La prima argomentazione è che le Ong andrebbero a «prelevare» i migranti direttamente sulle coste della Libia, perché video e immagini tratte da Gps mostrano alcune imbarcazioni fare avanti e indietro dall'Italia alla costa nordafricana. Di fatto, però, quegli spostamenti sono legali (non esistono norme che vietino l’ingresso in acque libiche), connaturati al ruolo di una Ong (che si muove sempre in acque extraterritoriali, intervendo laddove è necessario) e, in particolare, non si traducono necessariamente in quello che viene considerato il loro «business», cioè il salvataggio di persone. Il perché è semplice: tutte le operazioni di soccorso sono coordinate da una serie di attori istituzionali, a partire dalla nostra Guardia costiera.
«Le Ong lavorano sotto il coordinamento della guardia costiera italiana operando nelle zone dove avvengono i naufragi - spiega Marco Bertotto, responsabile advocacy di Medici senza frontiere - In alcuni casi i naufragi avvengono più in prossimità delle coste libiche, e anche in quei casi si seguono ovviamente le indicazioni da terra». In un’audizione al Senato risalente al marzo 2017, gli stessi ufficiali della Guardia costiera hanno smentito la teoria del cosiddetto pull-factor: cioè che le imbarcazioni delle Ong sarebbero un «fattore di richiamo» per le partenze verso l’Italia. L’ammiraglio Vicenzo Melone ha spiegato che le Ong «devono essere considerate, a tutti gli effetti, risorse utili ai fini dell’attività di soccorso», mentre l’ammiraglio Donato Marzano «ha rilevato che le Ong non costituiscono intralcio alle attività della Marina militare nell’area». Del resto, l’attività di salvataggio è un obbligo per tutte le imbarcazioni che si trovino in zona utile. Dati della Guardia costiera mostrano che oltre il 15% delle persone salvate nei primi quattro mesi del 2017 sono state “recuperate” da navi mercantili.
E il «porto sicuro» di Zarzis?
L’altra tesi è che le imbarcazioni delle Ong «puntino» sull’Italia perché le darebbero precedenza su porti più vicini. Ad esempio quello di Zarzis, uno scalo di piccole dimensioni nel sud della Tunisia. In realtà, ai sensi della Convenzione internazionale sulla ricerca ed il salvataggio marittimo, siglata ad Amburgo nel 1979, le operazioni di salvataggio devono condurre al cosiddetto place of safety («luogo sicuro»). Ed è qui che si genera l’equivoco: «Il punto è che il porto deve essere “sicuro” anche dal punto di vista dei diritti umani, ai sensi della Convenzione di Ginevra - prosegue Bertotto - E questo non è garantito dalla Tunisia, che peraltro non ha dimostrato di essere disponibile».

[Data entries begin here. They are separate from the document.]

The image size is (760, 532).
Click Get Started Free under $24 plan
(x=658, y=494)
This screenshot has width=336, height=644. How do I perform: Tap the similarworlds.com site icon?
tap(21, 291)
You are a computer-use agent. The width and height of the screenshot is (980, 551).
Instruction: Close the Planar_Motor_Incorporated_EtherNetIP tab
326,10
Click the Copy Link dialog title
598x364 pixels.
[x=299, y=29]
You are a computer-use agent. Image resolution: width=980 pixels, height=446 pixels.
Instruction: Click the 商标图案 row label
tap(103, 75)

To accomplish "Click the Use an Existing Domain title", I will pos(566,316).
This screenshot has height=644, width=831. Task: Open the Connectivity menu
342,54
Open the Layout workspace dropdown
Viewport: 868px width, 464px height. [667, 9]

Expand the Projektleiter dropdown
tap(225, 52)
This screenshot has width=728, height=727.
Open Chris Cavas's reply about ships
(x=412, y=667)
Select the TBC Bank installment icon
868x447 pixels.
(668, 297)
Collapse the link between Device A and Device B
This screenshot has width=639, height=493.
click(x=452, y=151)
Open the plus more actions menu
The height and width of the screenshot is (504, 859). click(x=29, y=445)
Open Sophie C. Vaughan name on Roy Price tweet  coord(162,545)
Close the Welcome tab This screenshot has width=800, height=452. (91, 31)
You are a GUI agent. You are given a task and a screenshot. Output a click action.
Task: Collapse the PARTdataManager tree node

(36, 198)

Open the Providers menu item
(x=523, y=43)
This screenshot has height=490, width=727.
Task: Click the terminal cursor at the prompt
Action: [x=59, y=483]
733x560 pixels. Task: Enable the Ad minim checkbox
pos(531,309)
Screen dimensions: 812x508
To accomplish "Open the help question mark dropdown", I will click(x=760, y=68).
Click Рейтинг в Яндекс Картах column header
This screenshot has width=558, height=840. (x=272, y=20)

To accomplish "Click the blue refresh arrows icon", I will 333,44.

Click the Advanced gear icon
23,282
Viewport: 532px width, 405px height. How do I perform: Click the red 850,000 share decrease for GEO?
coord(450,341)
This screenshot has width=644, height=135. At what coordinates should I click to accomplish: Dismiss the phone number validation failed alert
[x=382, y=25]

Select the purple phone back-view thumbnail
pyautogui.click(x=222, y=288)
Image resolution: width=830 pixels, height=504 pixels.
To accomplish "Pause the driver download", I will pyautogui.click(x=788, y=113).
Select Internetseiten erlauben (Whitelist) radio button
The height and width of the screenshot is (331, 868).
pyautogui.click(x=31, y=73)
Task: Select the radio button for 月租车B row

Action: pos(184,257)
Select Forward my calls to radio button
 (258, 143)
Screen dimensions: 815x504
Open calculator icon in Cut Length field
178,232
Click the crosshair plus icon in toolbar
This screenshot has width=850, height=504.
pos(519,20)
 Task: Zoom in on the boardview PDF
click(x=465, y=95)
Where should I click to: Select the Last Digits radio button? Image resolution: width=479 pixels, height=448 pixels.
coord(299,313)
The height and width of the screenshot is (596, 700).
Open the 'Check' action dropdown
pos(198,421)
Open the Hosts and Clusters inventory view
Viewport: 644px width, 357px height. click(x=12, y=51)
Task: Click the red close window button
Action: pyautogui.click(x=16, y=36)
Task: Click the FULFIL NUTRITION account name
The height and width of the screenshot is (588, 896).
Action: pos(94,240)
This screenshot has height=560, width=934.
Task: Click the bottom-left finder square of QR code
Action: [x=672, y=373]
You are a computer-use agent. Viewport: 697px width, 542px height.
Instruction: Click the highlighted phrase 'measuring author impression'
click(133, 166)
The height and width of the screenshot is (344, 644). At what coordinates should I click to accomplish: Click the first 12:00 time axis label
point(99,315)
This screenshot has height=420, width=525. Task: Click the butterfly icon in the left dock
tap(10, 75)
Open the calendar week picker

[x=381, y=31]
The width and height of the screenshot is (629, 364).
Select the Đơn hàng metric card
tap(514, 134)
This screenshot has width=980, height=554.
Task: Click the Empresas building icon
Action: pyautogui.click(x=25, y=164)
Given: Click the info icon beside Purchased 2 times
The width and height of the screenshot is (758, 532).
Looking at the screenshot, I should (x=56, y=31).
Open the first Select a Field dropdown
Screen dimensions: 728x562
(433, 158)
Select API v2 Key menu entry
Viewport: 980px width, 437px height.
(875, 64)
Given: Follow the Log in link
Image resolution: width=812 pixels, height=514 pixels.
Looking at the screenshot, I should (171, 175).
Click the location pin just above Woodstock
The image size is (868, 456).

Sbarchi migranti, a cosa servono i «5 miliardi» che Salvini vorrebbe tagliare
Quanto spendiamo davvero
Infine c’è la questione che scalda di più il dibattito: i soldi. Grosse Ong come Medici senza frontiere, oggi presenti nel Mediterraneo solo con il suo staff sulle imbarcazioni di Sos Méditerranée, sono finanziate esclusivamente da privati (lo si può scoprire direttamente dai loro bilanci). Quanto all’investimento dell’Italia, intesa come Stato, Salvini ha sottolineato che il nostro Paese ha speso l’anno scorso 4,3 miliardi di euro per finanziare il sistema di assistenza, accoglienza, formazione e soccorso in mare. Il dato era previsto nel Documento programmatico di bilancio del 2017 (4,26 miliardi di euro nello «scenario di crescita», lo 0,2% del Pil). Nel 2018 il totale dovrebbe salire a circa 5 miliardi di euro, anche se la spesa verrà «scomputata» dal conto su debito e deficit pubblico ai sensi dei parametri europei. A proposito di Ue: da Bruxelles sono arrivati 87 milioni di euro nel 2017.